:: Text provided ::
┌──

2. The location and post office address of its registered office in this Commonwealth is 2400 Bernville Road, Reading, PA 19612.
3. The purpose of the Corporation is to exercise any lawful purpose or power and to engage in any lawful act or activity for which a Corporation may be organized under the Pennsylvania Business Corporation Law.
4. The Corporation shall have authority to issue an aggregate of 1,000 shares, all of which shares are designated Common Stock, par value $0.01 per share. The board of directors shall have the full authority permitted by law to divide the authorized and unissued shares into classes or series, or both, and to determine for any such class or series its designation and the number of shares of the class or series and the voting rights, preferences, limitations and special rights, if any, of the shares of the class or series.
(a) Dividends. Holders of Common Stock shall be entitled to receive such dividends as may be declared by the board of directors, except that the Corporation will not declare, pay or set apart for payment any dividend on shares of Common Stock, or directly or indirectly make any distribution on, redeem, purchase or otherwise acquire any such shares, if at the time of such action the terms of any other outstanding shares prohibit the Corporation from taking such action.
(b) Distribution of Assets. In the event of voluntary or involuntary liquidation, dissolution or winding up of the Corporation, holders of Common Stock shall be entitled to receive pro rata all of the assets of the Corporation remaining available for distribution to its shareholders after all preferential distributions, if any, to which the holders of any other outstanding shares may be entitled by the terms of such shares have been paid or set aside in cash for payment.
(c) Voting Rights. Except as otherwise required by law or by the terms of any other outstanding shares, the holders of Common Stock shall have the exclusive right to vote in the election of directors and for all other purposes, each such holder being entitled to one vote for each share of Common Stock standing in his name on the books of the Corporation.

└──

:: Exercises ::
- A) Reproduce the passage of the corporate articles starting at "3. The purpose" and ending at "class or series.".
- B) Answer these questions from the corporate articles:
(i) What par value per share does the Common Stock carry?
(ii) At what address is the registered office located?
(iii) How many votes is a holder of Common Stock entitled to for each share?

:: Raw data ::

┌──

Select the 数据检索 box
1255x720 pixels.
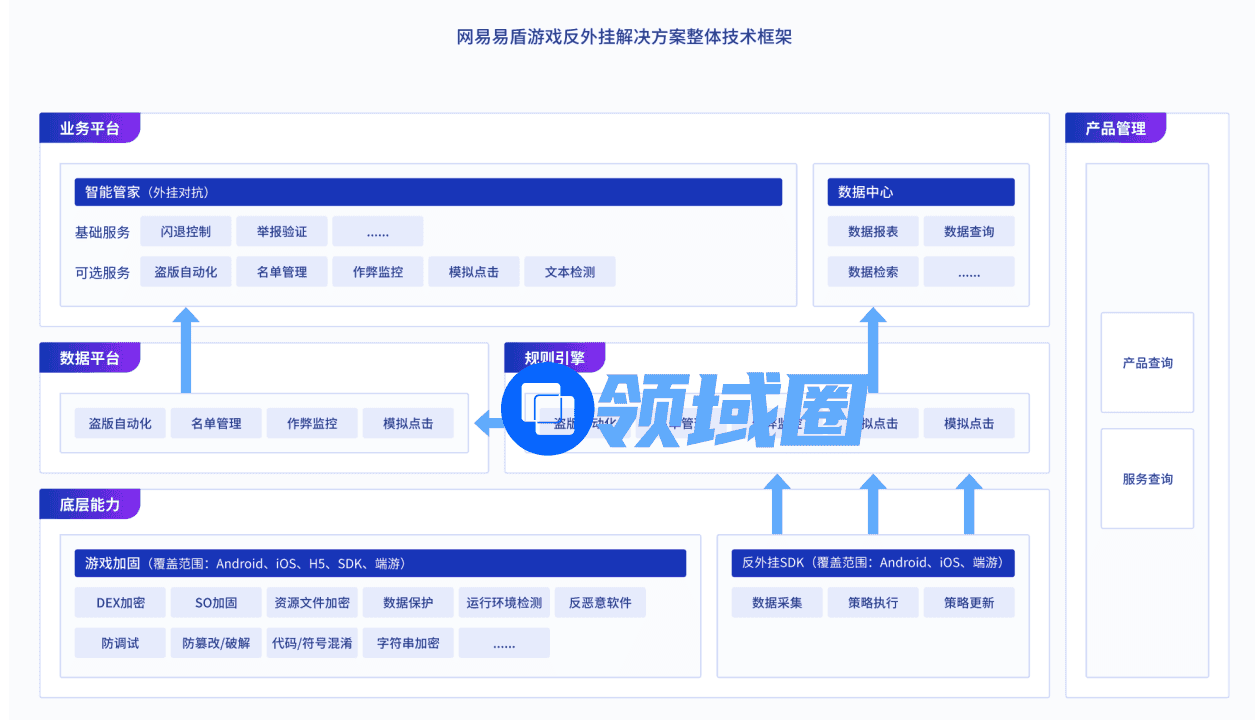[x=873, y=272]
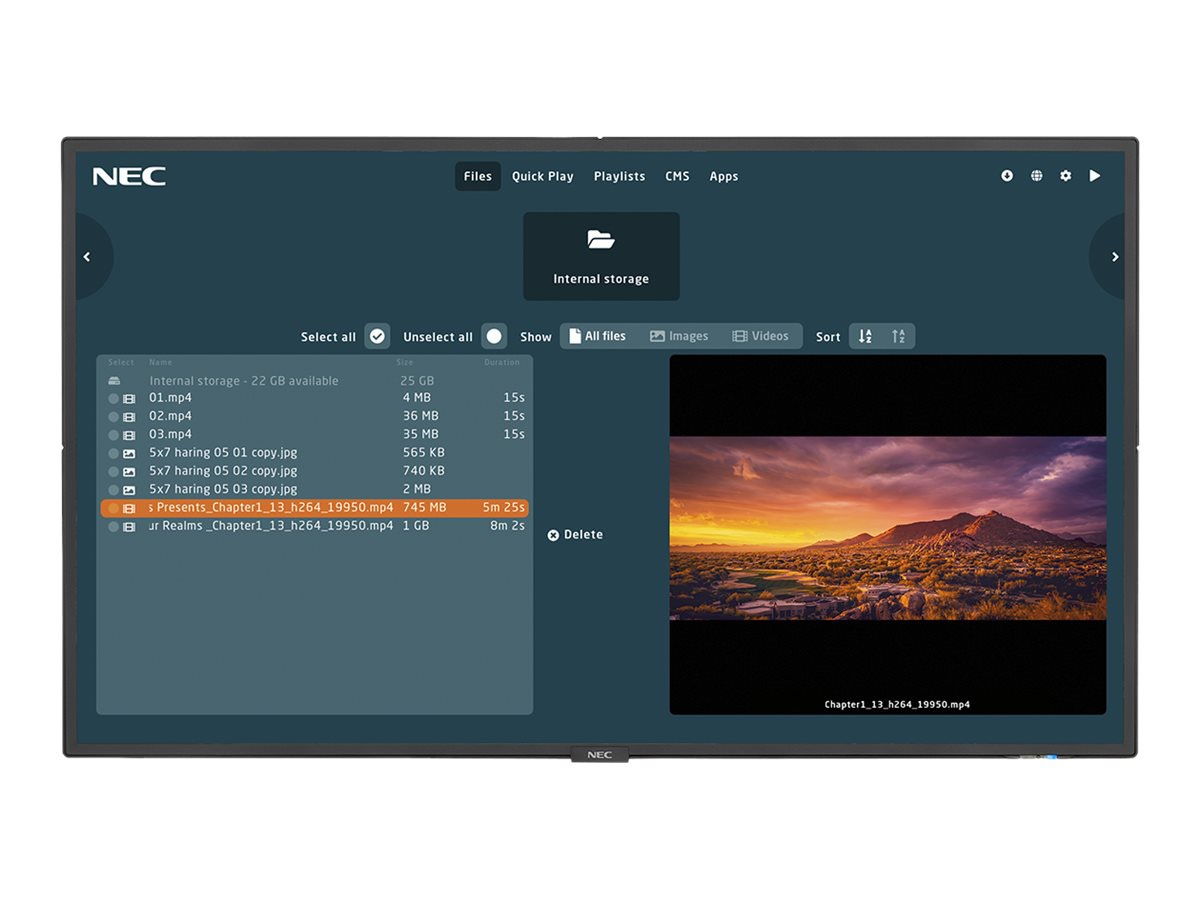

└──

:: Outputs for the tasks ::
- A)
3. The purpose of the Corporation is to exercise any lawful purpose or power and to engage in any lawful act or activity for which a Corporation may be organized under the Pennsylvania Business Corporation Law.
4. The Corporation shall have authority to issue an aggregate of 1,000 shares, all of which shares are designated Common Stock, par value $0.01 per share. The board of directors shall have the full authority permitted by law to divide the authorized and unissued shares into classes or series, or both, and to determine for any such class or series its designation and the number of shares of the class or series and the voting rights, preferences, limitations and special rights, if any, of the shares of the class or series.

- B)
(i) $0.01 per share.
(ii) 2400 Bernville Road, Reading, PA 19612.
(iii) One vote for each share of Common Stock standing in the holder's name on the books of the Corporation.